QUOTED PASSAGE:
============================================================

No dioxin found in Lower Yakima Valley groundwater

Well testing data provides reassuring results about drinking water safety

Clean, safe drinking water is important for everyone to live healthy lives – but it’s especially critical in the Lower Yakima Valley, where many people rely on private wells to get water for their homes, families, and pets.

In 2019, a local environmental group believed Lower Valley drinking water wells contained dioxins, a chemical harmful to human health. We decided to conduct a study to determine if dioxin was present, using extensive quality assurance methods to ensure our data was credible and accurate.

Over the last two years, we partnered with the Yakima Health District to test 15 wells between Zillah and Prosser. Here’s an overview of our results.

Long story short: We found no evidence of dioxin contamination in the Lower Valley.

What are dioxins?

Dioxins are pollutants that linger in the environment for a long time without breaking down. They can result from forest fires, waste burning, and industrial activities. They accumulate in the food chain – usually in meat, dairy, fish, and shellfish – and can also get into drinking water. These chemicals are highly toxic and have a range of negative health impacts, from reproductive and developmental harm to hormone interference and cancer.

Testing for dioxins and harmful chemicals in drinking water

A brown and green satellite map of the Lower Yakima Valley, with orange and red shapes indicating sampled wells.

Wells sampled in Nov. 2019 & April 2021. Orange stars are wells we sampled that were also tested by the environmental group. Red triangles are wells we sampled nearby to tell us if a problem exists.

We initiated our study after learning a local advocacy group believed dioxin might be in Lower Valley groundwater. We tested 15 wells, including three wells the advocacy group tested. Those 15 wells represented a snapshot of the Lower Valley designed to tell us if a problem exists. In this process, our top concern was ensuring people had safe drinking water.

Our study didn’t just test for dioxins. We also tested for nitrates, lead, and arsenic to examine wider concerns about contamination.

What results did we find?

In front the open trunk of a white van, a person in a blue jacket pours liquid into a bottle held by a person in a purple jacket.

We did not find dioxin in Lower Valley groundwater, and none of the homes we sampled from had harmful levels of lead or arsenic.

============================================================

Collected data:
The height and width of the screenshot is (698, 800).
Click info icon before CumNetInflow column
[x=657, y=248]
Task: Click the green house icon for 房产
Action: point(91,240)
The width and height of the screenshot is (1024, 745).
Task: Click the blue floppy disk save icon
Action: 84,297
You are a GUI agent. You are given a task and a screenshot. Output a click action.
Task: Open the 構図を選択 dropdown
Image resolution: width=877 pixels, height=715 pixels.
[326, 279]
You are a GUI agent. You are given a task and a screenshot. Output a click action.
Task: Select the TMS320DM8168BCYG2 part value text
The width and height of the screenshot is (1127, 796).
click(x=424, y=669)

============================================================

PROBLEMS AND TASKS:
1. Rewrite the paragraph in the dioxin article that begins "Dioxins are pollutants that linger" as a short bulleted list that keeps its main facts.
2. Answer these questions using the dioxin article, one line each:
(a) How many wells were tested, and between which two places?
(b) What do the orange stars on the map show?
(c) Besides dioxins, what three substances did the study test for?
3. Write the next part of the dioxin article, continuing from its last sentence.

TASK-BY-TASK RESULTS:
1.
- Dioxins are pollutants that stay in the environment a long time without breaking down.
- They can come from forest fires, waste burning, and industrial activities.
- They build up in the food chain, usually in meat, dairy, fish, and shellfish, and can also reach drinking water.
- They are highly toxic, with harms ranging from reproductive and developmental damage to hormone interference and cancer.

2.
(a) 15 wells, between Zillah and Prosser.
(b) Wells that were sampled and had also been tested by the environmental group.
(c) Nitrates, lead, and arsenic.

3.
Only one well showed elevated dioxin levels that exceeded the standard for drinking water. Further inspection found that this well was poorly constructed, and a nearby burn pit caused dioxins to end up in the well. Since this appears to be an individual issue, we’re working with the homeowner to find a solution.

We already know nitrates are an issue in some areas of the Lower Valley. With the collaboration of other environmental and health agencies, we’re undergoing efforts to reduce nitrate contamination in groundwater. This is part of a broader ongoing project to monitor nitrate levels in 170 wells throughout this area. Ecology will continue to address the issue with help from our community, public health, and agricultural partners.

A person in an orange safety vest leans over a white bucket and hose. They are in front of a white fence and gate surrounded by grass.

Ecology staff test a private drinking water well for nitrate levels, as part of an ongoing project to address nitrate contamination in the Lower Valley.

What’s next?

Sampling your well is the best way to find out what’s in it, and we recommend annual tests to ensure your water is safe.

If you have a drinking water well, maintenance and sampling are your responsibility. The state Department of Health and federal Environmental Protection Agency both have more information about well construction and sampling.

And lastly, don’t burn trash, especially near wells. Burning garbage is illegal because it can pollute drinking water, threatening both human health and the environment. Following this rule and repairing old wells can help keep drinking water safe – for you and your neighbors.